Paimon’s batch read returns all the data in a snapshot of the table. By default, batch reads return the latest snapshot.

-- Flink SQL
SET 'execution.runtime-mode' = 'batch';

Batch Time Travel #

Paimon batch reads with time travel can specify a snapshot or a tag and read the corresponding data.

-- read the snapshot with id 1L
SELECT * FROM t /*+ OPTIONS('scan.snapshot-id' = '1') */;

-- read the snapshot from specified timestamp in unix milliseconds
SELECT * FROM t /*+ OPTIONS('scan.timestamp-millis' = '1678883047356') */;

-- read tag 'my-tag'
SELECT * FROM t /*+ OPTIONS('scan.tag-name' = 'my-tag') */;

-- read the snapshot from watermark, will match the first snapshot after the watermark
SELECT * FROM t /*+ OPTIONS('scan.watermark' = '1678883047356') */; 

Flink SQL supports time travel syntax after 1.18.

-- read the snapshot from specified timestamp
SELECT * FROM t FOR SYSTEM_TIME AS OF TIMESTAMP '2023-01-01 00:00:00';

-- you can also use some simple expressions (see flink document to get supported functions)
SELECT * FROM t FOR SYSTEM_TIME AS OF TIMESTAMP '2023-01-01 00:00:00' + INTERVAL '1' DAY

Batch Incremental #

Read incremental changes between start snapshot (exclusive) and end snapshot.

For example:

  • ‘5,10’ means changes between snapshot 5 and snapshot 10.
  • ‘TAG1,TAG3’ means changes between TAG1 and TAG3.
-- incremental between snapshot ids
SELECT * FROM t /*+ OPTIONS('incremental-between' = '12,20') */;

-- incremental between snapshot time mills
SELECT * FROM t /*+ OPTIONS('incremental-between-timestamp' = '1692169000000,1692169900000') */;

In Batch SQL, the DELETE records are not allowed to be returned, so records of -D will be dropped. If you want see DELETE records, you can use audit_log table:

SELECT * FROM t$audit_log /*+ OPTIONS('incremental-between' = '12,20') */;

Streaming Query #

By default, Streaming read produces the latest snapshot on the table upon first startup, and continue to read the latest changes.
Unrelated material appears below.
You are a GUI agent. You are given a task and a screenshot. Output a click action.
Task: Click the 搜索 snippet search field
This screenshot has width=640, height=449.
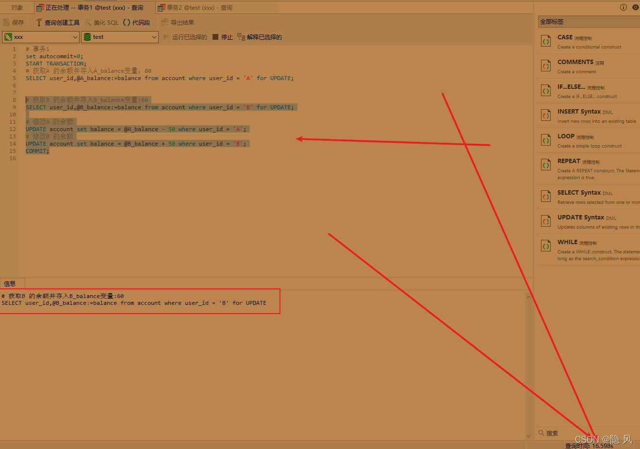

Paimon by default ensures that your startup is properly processed with all data included.

Paimon Source in Streaming mode is unbounded, like a queue that never ends.
-- Flink SQL
SET 'execution.runtime-mode' = 'streaming';

You can also do streaming read without the snapshot data, you can use latest scan mode:

-- Continuously reads latest changes without producing a snapshot at the beginning.
SELECT * FROM t /*+ OPTIONS('scan.mode' = 'latest') */;

Streaming Time Travel #

If you only want to process data for today and beyond, you can do so with partitioned filters:

SELECT * FROM t WHERE dt > '2023-06-26';

If it’s not a partitioned table, or you can’t filter by partition, you can use Time travel’s stream read.

-- read changes from snapshot id 1L 
SELECT * FROM t /*+ OPTIONS('scan.snapshot-id' = '1') */;

-- read changes from snapshot specified timestamp
SELECT * FROM t /*+ OPTIONS('scan.timestamp-millis' = '1678883047356') */;

-- read snapshot id 1L upon first startup, and continue to read the changes
SELECT * FROM t /*+ OPTIONS('scan.mode'='from-snapshot-full','scan.snapshot-id' = '1') */;

Flink SQL supports time travel syntax after 1.18.

-- read the snapshot from specified timestamp
SELECT * FROM t FOR SYSTEM_TIME AS OF TIMESTAMP '2023-01-01 00:00:00';

-- you can also use some simple expressions (see flink document to get supported functions)
SELECT * FROM t FOR SYSTEM_TIME AS OF TIMESTAMP '2023-01-01 00:00:00' + INTERVAL '1' DAY

Time travel’s stream read rely on snapshots, but by default, snapshot only retains data within 1 hour, which can prevent you from reading older incremental data. So, Paimon also provides another mode for streaming reads, scan.file-creation-time-millis, which provides a rough filtering to retain files generated after timeMillis.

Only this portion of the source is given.